Figure 1 NIST Risk Management Framework (NIST, 2008)

It then provides several different considerations when applying the HIPAA Security Rule. This is broken down into several sections: Administrative Safeguards, Physical Safeguards, Technical Safeguards, Organizational Requirements and Policies and Procedures and Documentation Requirements. All of these sections are then broken into smaller sections. I will discuss a little about each section to provide an overview of what this document provides.

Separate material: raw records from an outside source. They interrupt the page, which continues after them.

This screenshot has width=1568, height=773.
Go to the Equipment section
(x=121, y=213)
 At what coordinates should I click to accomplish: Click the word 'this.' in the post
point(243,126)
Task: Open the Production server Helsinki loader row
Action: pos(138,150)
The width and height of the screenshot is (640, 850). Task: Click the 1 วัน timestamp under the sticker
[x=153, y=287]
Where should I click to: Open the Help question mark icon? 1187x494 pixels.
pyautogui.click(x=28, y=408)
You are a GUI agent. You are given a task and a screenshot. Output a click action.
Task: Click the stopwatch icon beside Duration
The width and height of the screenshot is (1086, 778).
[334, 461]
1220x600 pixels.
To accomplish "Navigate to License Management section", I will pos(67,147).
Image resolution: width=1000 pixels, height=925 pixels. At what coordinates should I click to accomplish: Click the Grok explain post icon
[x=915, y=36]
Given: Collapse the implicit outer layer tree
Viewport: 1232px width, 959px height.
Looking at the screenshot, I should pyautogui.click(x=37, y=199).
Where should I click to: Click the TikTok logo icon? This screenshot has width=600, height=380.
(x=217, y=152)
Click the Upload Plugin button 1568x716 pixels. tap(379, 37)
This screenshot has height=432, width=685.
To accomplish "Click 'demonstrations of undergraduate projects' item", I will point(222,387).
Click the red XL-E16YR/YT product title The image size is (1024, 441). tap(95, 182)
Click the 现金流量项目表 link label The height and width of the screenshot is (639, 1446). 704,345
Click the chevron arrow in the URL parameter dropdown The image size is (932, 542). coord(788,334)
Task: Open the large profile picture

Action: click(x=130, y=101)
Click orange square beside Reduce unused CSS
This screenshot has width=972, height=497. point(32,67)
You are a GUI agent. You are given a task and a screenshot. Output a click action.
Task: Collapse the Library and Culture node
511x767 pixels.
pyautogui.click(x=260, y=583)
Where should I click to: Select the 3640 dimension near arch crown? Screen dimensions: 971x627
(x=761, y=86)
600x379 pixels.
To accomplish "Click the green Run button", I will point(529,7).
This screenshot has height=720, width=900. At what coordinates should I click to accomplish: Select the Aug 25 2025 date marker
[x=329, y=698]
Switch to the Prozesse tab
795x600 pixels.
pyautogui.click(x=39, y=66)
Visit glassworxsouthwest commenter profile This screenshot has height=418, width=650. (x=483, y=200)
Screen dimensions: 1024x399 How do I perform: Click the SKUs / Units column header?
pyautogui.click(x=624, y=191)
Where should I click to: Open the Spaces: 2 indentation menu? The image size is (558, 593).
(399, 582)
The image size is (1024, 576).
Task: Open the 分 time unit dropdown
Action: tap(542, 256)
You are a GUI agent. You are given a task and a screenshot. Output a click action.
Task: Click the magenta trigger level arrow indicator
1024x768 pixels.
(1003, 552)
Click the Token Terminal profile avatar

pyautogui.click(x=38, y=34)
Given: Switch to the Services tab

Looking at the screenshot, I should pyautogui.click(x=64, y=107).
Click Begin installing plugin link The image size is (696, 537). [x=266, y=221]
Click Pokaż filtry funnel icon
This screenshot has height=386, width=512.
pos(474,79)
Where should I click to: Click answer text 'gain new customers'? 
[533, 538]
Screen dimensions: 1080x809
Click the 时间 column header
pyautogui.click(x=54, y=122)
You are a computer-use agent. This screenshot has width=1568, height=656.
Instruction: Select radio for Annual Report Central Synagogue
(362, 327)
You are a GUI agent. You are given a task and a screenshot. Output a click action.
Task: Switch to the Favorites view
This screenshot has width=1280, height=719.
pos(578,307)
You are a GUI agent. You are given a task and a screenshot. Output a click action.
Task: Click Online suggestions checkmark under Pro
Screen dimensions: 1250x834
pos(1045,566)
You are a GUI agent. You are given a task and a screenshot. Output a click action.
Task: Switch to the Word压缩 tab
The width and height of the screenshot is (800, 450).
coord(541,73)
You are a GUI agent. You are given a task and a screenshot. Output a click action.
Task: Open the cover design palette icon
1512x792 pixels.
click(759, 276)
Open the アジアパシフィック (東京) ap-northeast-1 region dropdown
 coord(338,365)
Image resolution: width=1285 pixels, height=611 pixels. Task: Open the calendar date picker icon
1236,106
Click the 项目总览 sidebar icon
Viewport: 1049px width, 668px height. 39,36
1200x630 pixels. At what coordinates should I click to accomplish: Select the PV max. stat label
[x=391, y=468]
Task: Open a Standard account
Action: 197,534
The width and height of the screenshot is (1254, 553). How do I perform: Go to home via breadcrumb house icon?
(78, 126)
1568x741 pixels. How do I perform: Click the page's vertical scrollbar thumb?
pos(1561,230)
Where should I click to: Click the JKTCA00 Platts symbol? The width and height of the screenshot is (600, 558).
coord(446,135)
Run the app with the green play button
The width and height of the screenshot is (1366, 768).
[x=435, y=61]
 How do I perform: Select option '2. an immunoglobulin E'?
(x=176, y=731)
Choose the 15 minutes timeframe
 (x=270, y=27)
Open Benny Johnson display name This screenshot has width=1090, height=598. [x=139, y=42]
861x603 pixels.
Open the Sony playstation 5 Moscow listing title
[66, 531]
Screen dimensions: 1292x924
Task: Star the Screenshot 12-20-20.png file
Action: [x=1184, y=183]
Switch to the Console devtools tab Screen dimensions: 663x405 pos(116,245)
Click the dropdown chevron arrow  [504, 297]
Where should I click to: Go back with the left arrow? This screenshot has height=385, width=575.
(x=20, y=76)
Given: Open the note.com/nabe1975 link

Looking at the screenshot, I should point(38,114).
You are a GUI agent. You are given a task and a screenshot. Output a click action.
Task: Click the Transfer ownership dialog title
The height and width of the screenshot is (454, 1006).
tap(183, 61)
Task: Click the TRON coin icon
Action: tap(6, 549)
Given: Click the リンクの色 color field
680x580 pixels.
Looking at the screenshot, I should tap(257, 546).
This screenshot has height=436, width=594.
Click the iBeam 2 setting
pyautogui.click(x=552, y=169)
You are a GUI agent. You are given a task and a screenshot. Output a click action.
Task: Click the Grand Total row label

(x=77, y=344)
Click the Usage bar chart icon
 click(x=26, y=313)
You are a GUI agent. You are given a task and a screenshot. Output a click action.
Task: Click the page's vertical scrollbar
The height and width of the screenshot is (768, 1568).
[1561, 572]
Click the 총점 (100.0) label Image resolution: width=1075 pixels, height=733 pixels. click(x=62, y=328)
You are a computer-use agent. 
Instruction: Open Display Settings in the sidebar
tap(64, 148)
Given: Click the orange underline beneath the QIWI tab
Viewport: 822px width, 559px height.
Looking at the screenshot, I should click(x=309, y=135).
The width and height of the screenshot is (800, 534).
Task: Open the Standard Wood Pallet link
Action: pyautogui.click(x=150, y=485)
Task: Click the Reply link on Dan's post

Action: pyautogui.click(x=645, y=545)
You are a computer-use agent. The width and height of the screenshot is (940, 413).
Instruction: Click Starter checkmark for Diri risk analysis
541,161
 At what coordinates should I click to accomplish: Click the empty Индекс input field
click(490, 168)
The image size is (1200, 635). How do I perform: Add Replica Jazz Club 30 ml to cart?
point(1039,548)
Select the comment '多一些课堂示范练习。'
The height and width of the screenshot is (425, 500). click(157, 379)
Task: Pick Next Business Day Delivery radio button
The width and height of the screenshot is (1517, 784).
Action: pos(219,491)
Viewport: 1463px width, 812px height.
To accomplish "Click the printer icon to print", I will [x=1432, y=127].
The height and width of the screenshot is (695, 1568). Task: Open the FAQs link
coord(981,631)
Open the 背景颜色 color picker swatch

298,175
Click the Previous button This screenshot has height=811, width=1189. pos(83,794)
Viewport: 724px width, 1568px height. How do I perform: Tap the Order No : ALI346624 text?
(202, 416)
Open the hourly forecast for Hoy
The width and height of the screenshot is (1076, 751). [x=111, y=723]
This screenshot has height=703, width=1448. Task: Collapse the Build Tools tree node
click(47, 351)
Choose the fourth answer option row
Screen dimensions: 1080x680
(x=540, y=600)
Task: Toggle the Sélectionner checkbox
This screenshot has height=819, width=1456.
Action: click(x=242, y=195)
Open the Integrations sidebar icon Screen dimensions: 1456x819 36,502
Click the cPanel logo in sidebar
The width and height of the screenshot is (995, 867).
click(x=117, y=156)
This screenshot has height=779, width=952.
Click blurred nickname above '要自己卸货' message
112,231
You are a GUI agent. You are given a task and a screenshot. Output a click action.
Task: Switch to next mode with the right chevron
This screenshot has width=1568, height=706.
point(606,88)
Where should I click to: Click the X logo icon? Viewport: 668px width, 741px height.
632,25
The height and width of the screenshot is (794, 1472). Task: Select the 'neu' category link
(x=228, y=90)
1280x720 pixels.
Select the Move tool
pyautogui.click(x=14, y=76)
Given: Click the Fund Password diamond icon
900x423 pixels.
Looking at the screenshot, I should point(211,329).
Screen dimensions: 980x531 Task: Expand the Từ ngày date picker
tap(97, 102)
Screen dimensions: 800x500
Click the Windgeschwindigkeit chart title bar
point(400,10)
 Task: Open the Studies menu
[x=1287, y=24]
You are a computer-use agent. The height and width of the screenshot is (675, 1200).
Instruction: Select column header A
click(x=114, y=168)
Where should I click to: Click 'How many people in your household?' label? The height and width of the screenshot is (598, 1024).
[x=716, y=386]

              The administrative safeguards include nine separate subjects with topics such as: security management process, assigned security responsibility, workforce security, contingency plan, etc. Each section has key activities that must be implemented to prevent, detect, contain, and correct security violations which is the HIPAA standard. One of the key activities in the security management process is to develop appropriate standard operating procedures. The description is to “Implement procedures to regularly review records of information system activity, such as audit logs, access reports, and security incident tracking reports” https://nvlpubs.nist.gov/nistpubs/Legacy/SP/nistspecialpublication800-66r1.pdf. The guide also provides sample questions to help implement these activities. Such as “How will exception reports or logs be reviewed”. All the remaining sections and subjects are broken into a table form that provide an easy way to ensure compliance. An example of the table is shown below.

Also, not that above each section, there is the specific HIPAA standard that the key activities correspond to. The above is from the Assigned Security Responsibility section. This entire document does this for all the HIPAA standards that must be followed.
              There are four physical safeguards that are mentioned in the document. One of the most important in my opinion is the facility access controls. Protecting physical access to information is just as important as technical access. Typically, when you go to a doctor’s office, they take all your information down and add it to your chart. Often, the nurses then put it outside for the doctor to grab before they come in. Now as I have never actually looked there, I could only imagine it could provide some usual information to someone who just went through taking them as they moved along. This is why controlling access to floors are wings is important. This is what this section does. One of the key tasks is to develop access control and validation procedures. Basically, how does an organization validate those who need access. The rest of the physical control section deals with workstation use and security as well as device and media controls.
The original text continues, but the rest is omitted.